- **Goal**
Copy the records verbatim from the line containing "Given: Click the Radio page title banner" through the last line of the records, inclusive.

- **Records from a data collection**
--- Begin ---
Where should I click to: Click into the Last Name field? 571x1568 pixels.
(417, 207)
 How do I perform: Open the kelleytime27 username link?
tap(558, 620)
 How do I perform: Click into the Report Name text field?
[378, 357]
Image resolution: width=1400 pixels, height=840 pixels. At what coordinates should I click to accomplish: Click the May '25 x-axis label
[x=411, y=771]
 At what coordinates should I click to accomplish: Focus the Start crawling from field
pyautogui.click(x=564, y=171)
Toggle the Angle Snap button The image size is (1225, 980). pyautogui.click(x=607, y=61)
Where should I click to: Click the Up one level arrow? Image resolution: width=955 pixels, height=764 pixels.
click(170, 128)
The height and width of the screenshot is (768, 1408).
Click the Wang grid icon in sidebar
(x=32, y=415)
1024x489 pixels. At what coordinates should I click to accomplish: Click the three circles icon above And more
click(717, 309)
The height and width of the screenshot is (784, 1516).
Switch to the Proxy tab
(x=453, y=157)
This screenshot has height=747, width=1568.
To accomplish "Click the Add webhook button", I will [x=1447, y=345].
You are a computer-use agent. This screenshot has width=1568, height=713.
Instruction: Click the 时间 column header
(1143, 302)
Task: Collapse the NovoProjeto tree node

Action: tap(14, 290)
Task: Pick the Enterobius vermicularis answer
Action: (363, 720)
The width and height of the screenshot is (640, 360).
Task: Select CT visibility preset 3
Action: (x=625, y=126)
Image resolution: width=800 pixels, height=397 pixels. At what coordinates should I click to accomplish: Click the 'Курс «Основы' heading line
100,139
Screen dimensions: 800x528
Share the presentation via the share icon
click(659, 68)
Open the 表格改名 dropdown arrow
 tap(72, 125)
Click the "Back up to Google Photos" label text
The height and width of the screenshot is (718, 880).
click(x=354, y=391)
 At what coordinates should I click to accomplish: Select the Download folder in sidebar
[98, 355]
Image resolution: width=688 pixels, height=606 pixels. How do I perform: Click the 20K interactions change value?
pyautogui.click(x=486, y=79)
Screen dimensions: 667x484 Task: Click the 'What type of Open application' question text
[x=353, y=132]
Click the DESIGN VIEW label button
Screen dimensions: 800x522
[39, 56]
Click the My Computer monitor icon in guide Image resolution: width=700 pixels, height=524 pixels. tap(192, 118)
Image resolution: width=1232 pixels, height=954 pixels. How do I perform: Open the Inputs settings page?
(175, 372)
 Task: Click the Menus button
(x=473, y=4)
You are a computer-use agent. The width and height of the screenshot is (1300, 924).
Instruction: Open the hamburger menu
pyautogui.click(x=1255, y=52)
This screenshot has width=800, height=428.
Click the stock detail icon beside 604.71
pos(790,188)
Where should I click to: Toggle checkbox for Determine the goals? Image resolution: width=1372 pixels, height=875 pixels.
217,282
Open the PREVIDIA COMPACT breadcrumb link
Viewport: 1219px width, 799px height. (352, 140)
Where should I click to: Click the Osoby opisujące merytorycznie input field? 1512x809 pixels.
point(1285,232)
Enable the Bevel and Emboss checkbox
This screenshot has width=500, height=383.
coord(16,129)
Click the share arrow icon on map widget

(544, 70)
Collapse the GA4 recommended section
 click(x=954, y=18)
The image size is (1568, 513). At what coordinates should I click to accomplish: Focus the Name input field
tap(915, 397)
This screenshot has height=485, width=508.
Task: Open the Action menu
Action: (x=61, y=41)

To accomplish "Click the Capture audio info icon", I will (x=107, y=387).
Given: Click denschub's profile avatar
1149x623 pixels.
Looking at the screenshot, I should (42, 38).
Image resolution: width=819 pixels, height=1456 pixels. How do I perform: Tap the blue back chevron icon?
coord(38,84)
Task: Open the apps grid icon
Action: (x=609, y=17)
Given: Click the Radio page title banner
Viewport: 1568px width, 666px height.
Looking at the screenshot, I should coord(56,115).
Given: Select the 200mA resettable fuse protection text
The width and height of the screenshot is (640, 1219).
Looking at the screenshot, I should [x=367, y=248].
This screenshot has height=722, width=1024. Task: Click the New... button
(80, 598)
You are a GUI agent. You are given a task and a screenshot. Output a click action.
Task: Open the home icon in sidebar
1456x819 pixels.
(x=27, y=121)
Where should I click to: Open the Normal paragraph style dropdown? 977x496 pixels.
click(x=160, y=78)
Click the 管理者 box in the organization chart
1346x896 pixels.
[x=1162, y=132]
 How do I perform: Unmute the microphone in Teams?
--- End ---
- **Answer for the task**
Given: Click the Radio page title banner
Viewport: 1568px width, 666px height.
Looking at the screenshot, I should coord(56,115).
Given: Select the 200mA resettable fuse protection text
The width and height of the screenshot is (640, 1219).
Looking at the screenshot, I should [x=367, y=248].
This screenshot has height=722, width=1024. Task: Click the New... button
(80, 598)
You are a GUI agent. You are given a task and a screenshot. Output a click action.
Task: Open the home icon in sidebar
1456x819 pixels.
(x=27, y=121)
Where should I click to: Open the Normal paragraph style dropdown? 977x496 pixels.
click(x=160, y=78)
Click the 管理者 box in the organization chart
1346x896 pixels.
[x=1162, y=132]
 How do I perform: Unmute the microphone in Teams?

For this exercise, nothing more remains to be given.